Stored items:
[Start of Attachment]

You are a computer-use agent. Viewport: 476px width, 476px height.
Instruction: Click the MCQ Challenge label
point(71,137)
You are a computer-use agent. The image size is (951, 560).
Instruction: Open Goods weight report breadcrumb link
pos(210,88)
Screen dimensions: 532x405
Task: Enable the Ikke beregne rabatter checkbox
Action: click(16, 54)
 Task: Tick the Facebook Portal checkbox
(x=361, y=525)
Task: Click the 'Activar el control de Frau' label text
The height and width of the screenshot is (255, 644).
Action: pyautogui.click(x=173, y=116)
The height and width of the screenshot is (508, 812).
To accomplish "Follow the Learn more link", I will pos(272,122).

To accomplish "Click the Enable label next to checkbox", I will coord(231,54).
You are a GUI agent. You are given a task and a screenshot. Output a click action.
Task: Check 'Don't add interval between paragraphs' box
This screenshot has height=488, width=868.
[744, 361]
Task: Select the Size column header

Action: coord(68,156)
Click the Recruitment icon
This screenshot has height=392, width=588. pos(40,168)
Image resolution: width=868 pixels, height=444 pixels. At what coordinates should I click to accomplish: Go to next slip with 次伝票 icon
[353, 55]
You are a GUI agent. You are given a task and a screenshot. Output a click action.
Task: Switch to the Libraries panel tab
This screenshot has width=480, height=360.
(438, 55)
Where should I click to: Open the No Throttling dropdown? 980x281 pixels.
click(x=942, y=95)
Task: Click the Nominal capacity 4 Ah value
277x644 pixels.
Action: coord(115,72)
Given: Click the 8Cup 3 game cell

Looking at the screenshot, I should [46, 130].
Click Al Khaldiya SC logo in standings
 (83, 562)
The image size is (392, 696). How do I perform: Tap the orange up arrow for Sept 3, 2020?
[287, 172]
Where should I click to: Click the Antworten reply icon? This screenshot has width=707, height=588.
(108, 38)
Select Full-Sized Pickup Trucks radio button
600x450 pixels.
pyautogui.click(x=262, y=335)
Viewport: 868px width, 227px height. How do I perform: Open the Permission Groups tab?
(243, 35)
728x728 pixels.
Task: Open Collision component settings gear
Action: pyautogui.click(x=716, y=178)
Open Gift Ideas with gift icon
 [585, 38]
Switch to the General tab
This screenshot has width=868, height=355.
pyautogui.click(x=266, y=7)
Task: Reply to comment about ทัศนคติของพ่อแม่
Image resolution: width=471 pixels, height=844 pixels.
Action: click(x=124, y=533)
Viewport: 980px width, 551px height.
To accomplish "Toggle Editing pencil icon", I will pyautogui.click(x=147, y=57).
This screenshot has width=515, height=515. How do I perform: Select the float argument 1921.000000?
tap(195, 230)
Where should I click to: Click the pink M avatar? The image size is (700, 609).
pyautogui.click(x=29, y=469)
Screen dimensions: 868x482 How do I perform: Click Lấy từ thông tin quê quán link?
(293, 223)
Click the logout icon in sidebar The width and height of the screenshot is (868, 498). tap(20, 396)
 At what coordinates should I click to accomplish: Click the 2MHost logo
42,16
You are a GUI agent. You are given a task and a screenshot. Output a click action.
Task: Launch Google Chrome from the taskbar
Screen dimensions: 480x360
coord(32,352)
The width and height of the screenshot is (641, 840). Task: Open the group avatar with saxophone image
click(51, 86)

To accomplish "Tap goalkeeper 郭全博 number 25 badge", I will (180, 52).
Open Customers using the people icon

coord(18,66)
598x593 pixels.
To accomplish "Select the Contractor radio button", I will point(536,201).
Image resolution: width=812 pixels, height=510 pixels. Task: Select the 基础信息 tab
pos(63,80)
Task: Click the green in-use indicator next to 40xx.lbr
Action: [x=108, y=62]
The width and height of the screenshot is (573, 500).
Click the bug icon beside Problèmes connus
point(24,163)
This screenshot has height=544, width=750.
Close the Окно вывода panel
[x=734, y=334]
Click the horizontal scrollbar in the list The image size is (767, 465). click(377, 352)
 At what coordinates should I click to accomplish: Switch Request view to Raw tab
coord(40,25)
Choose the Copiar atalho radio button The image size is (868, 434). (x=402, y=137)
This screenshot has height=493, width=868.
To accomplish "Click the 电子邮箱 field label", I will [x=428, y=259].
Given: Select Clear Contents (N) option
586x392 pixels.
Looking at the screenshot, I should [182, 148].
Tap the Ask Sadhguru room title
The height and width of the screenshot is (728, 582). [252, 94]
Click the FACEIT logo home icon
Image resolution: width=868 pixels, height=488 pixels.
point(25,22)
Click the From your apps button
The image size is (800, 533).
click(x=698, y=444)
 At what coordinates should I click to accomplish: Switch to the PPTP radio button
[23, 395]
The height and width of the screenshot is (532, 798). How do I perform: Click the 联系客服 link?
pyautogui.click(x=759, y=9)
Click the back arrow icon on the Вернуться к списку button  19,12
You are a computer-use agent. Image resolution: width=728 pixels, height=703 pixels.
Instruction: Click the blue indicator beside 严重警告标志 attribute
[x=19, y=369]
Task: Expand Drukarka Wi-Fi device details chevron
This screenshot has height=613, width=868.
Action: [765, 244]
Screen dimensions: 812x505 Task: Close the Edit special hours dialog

[End of Attachment]

▶ WHAT YOU HAVE TO DO: Output every entry exactly as it appears.

▶ EXERCISE OUTPUT:
You are a computer-use agent. Viewport: 476px width, 476px height.
Instruction: Click the MCQ Challenge label
point(71,137)
You are a computer-use agent. The image size is (951, 560).
Instruction: Open Goods weight report breadcrumb link
pos(210,88)
Screen dimensions: 532x405
Task: Enable the Ikke beregne rabatter checkbox
Action: click(16, 54)
 Task: Tick the Facebook Portal checkbox
(x=361, y=525)
Task: Click the 'Activar el control de Frau' label text
The height and width of the screenshot is (255, 644).
Action: pyautogui.click(x=173, y=116)
The height and width of the screenshot is (508, 812).
To accomplish "Follow the Learn more link", I will pos(272,122).

To accomplish "Click the Enable label next to checkbox", I will coord(231,54).
You are a GUI agent. You are given a task and a screenshot. Output a click action.
Task: Check 'Don't add interval between paragraphs' box
This screenshot has height=488, width=868.
[744, 361]
Task: Select the Size column header

Action: coord(68,156)
Click the Recruitment icon
This screenshot has height=392, width=588. pos(40,168)
Image resolution: width=868 pixels, height=444 pixels. At what coordinates should I click to accomplish: Go to next slip with 次伝票 icon
[353, 55]
You are a GUI agent. You are given a task and a screenshot. Output a click action.
Task: Switch to the Libraries panel tab
This screenshot has width=480, height=360.
(438, 55)
Where should I click to: Open the No Throttling dropdown? 980x281 pixels.
click(x=942, y=95)
Task: Click the Nominal capacity 4 Ah value
277x644 pixels.
Action: coord(115,72)
Given: Click the 8Cup 3 game cell

Looking at the screenshot, I should [46, 130].
Click Al Khaldiya SC logo in standings
 (83, 562)
The image size is (392, 696). How do I perform: Tap the orange up arrow for Sept 3, 2020?
[287, 172]
Where should I click to: Click the Antworten reply icon? This screenshot has width=707, height=588.
(108, 38)
Select Full-Sized Pickup Trucks radio button
600x450 pixels.
pyautogui.click(x=262, y=335)
Viewport: 868px width, 227px height. How do I perform: Open the Permission Groups tab?
(243, 35)
728x728 pixels.
Task: Open Collision component settings gear
Action: pyautogui.click(x=716, y=178)
Open Gift Ideas with gift icon
 [585, 38]
Switch to the General tab
This screenshot has width=868, height=355.
pyautogui.click(x=266, y=7)
Task: Reply to comment about ทัศนคติของพ่อแม่
Image resolution: width=471 pixels, height=844 pixels.
Action: click(x=124, y=533)
Viewport: 980px width, 551px height.
To accomplish "Toggle Editing pencil icon", I will pyautogui.click(x=147, y=57).
This screenshot has width=515, height=515. How do I perform: Select the float argument 1921.000000?
tap(195, 230)
Where should I click to: Click the pink M avatar? The image size is (700, 609).
pyautogui.click(x=29, y=469)
Screen dimensions: 868x482 How do I perform: Click Lấy từ thông tin quê quán link?
(293, 223)
Click the logout icon in sidebar The width and height of the screenshot is (868, 498). tap(20, 396)
 At what coordinates should I click to accomplish: Click the 2MHost logo
42,16
You are a GUI agent. You are given a task and a screenshot. Output a click action.
Task: Launch Google Chrome from the taskbar
Screen dimensions: 480x360
coord(32,352)
The width and height of the screenshot is (641, 840). Task: Open the group avatar with saxophone image
click(51, 86)

To accomplish "Tap goalkeeper 郭全博 number 25 badge", I will (180, 52).
Open Customers using the people icon

coord(18,66)
598x593 pixels.
To accomplish "Select the Contractor radio button", I will point(536,201).
Image resolution: width=812 pixels, height=510 pixels. Task: Select the 基础信息 tab
pos(63,80)
Task: Click the green in-use indicator next to 40xx.lbr
Action: [x=108, y=62]
The width and height of the screenshot is (573, 500).
Click the bug icon beside Problèmes connus
point(24,163)
This screenshot has height=544, width=750.
Close the Окно вывода panel
[x=734, y=334]
Click the horizontal scrollbar in the list The image size is (767, 465). click(377, 352)
 At what coordinates should I click to accomplish: Switch Request view to Raw tab
coord(40,25)
Choose the Copiar atalho radio button The image size is (868, 434). (x=402, y=137)
This screenshot has height=493, width=868.
To accomplish "Click the 电子邮箱 field label", I will [x=428, y=259].
Given: Select Clear Contents (N) option
586x392 pixels.
Looking at the screenshot, I should [182, 148].
Tap the Ask Sadhguru room title
The height and width of the screenshot is (728, 582). [252, 94]
Click the FACEIT logo home icon
Image resolution: width=868 pixels, height=488 pixels.
point(25,22)
Click the From your apps button
The image size is (800, 533).
click(x=698, y=444)
 At what coordinates should I click to accomplish: Switch to the PPTP radio button
[23, 395]
The height and width of the screenshot is (532, 798). How do I perform: Click the 联系客服 link?
pyautogui.click(x=759, y=9)
Click the back arrow icon on the Вернуться к списку button  19,12
You are a computer-use agent. Image resolution: width=728 pixels, height=703 pixels.
Instruction: Click the blue indicator beside 严重警告标志 attribute
[x=19, y=369]
Task: Expand Drukarka Wi-Fi device details chevron
This screenshot has height=613, width=868.
Action: [765, 244]
Screen dimensions: 812x505 Task: Close the Edit special hours dialog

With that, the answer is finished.